I read an interesting passage in a SoraNews24 article published last month titled Summer in Japan doesn’t feel like a Japanese summer this year, many are saying. The passage reads as follows:
Ordinarily, mid-June is the start of a two-to-three-month period where if you spend more than a few minutes outside in a short-sleeved shirt, shorts, and/or open-toe footwear, you can expect to come home with fiercely itchy mosquito bits on any flesh that was exposed. This year, though, there’s been a lot less blood-sucking insect activity. Generally mosquitos are active when the temperature is in the range of 25 to 30 degrees Celsius (77 to 86 degrees Fahrenheit). Once temperatures get higher than that, even the mosquitoes don’t want to be out and about in the heat, and will take refuge in the shade of trees and other leafy foliage. With many parts of Japan reaching daytime highs in the mid-30s this summer, even once the sun goes down it’s often still too hot for mosquitoes to go buzzing around, making their absence from people’s notice a 24-hour situation.

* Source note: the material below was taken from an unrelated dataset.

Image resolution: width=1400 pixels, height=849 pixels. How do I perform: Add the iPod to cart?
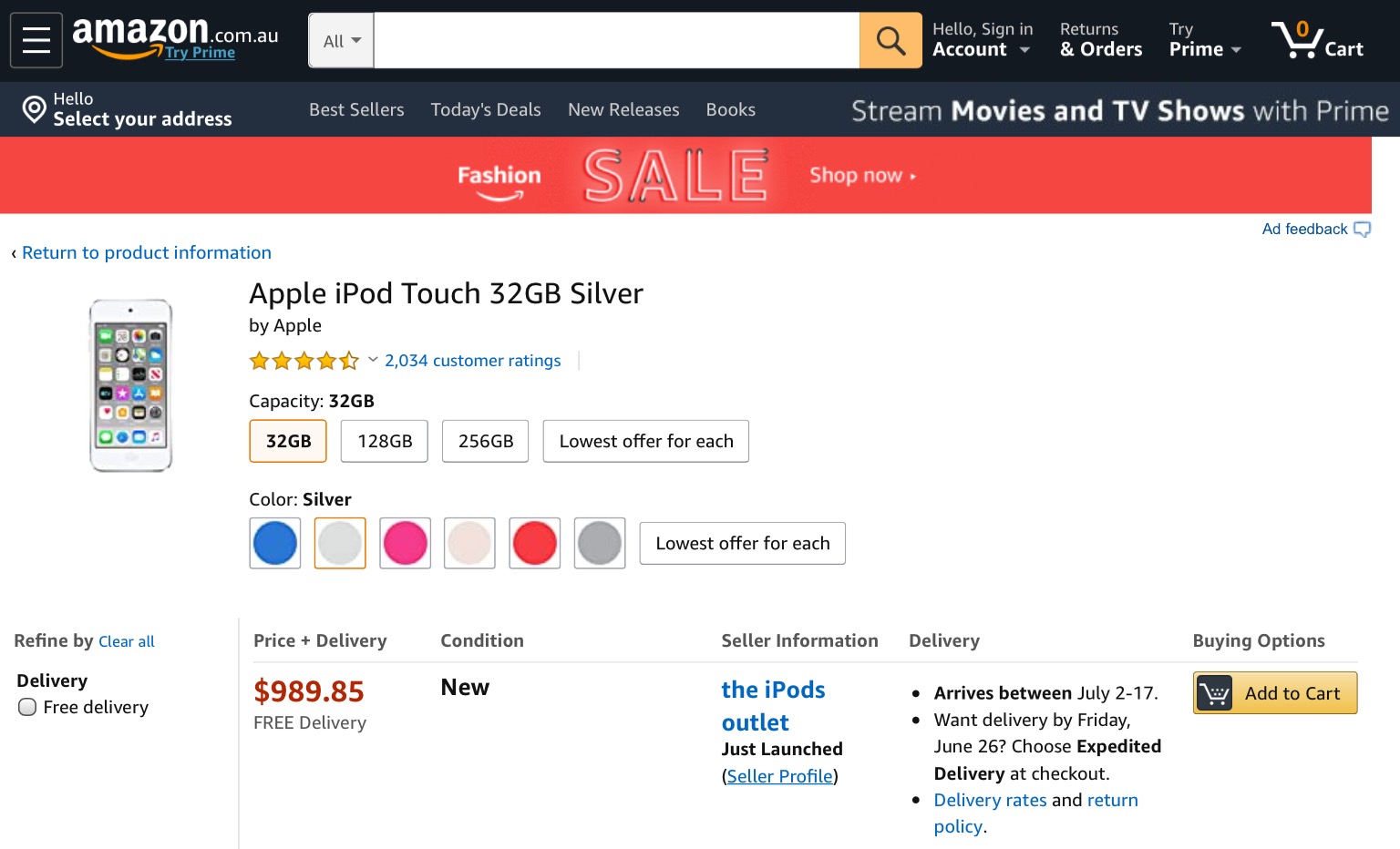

When I read this article, New York City was in the midst of a heatwave with a string of days hitting, or clearing, 90 degrees. Note of course that this is a heatwave by New York standards, many in the southern United States are unlikely to be too impressed by it. I also note, as always, that hot and cold are merely states of mind.
Despite having a life-time of experience as mosquito-bait, I had not contributed blood to our annoying friends for some time. Right after I read the article, temperatures in my area dipped below 80 for a couple of days. Over those two days, I was mauled by mosquitoes on my lower legs. I am now convinced of the factual nature of the SoraNews24 mosquito fact. We have another stretch of days above 90. I hope that this will keep me safe, especially with all of the mosquito breeding grounds being enabled by my municipal government.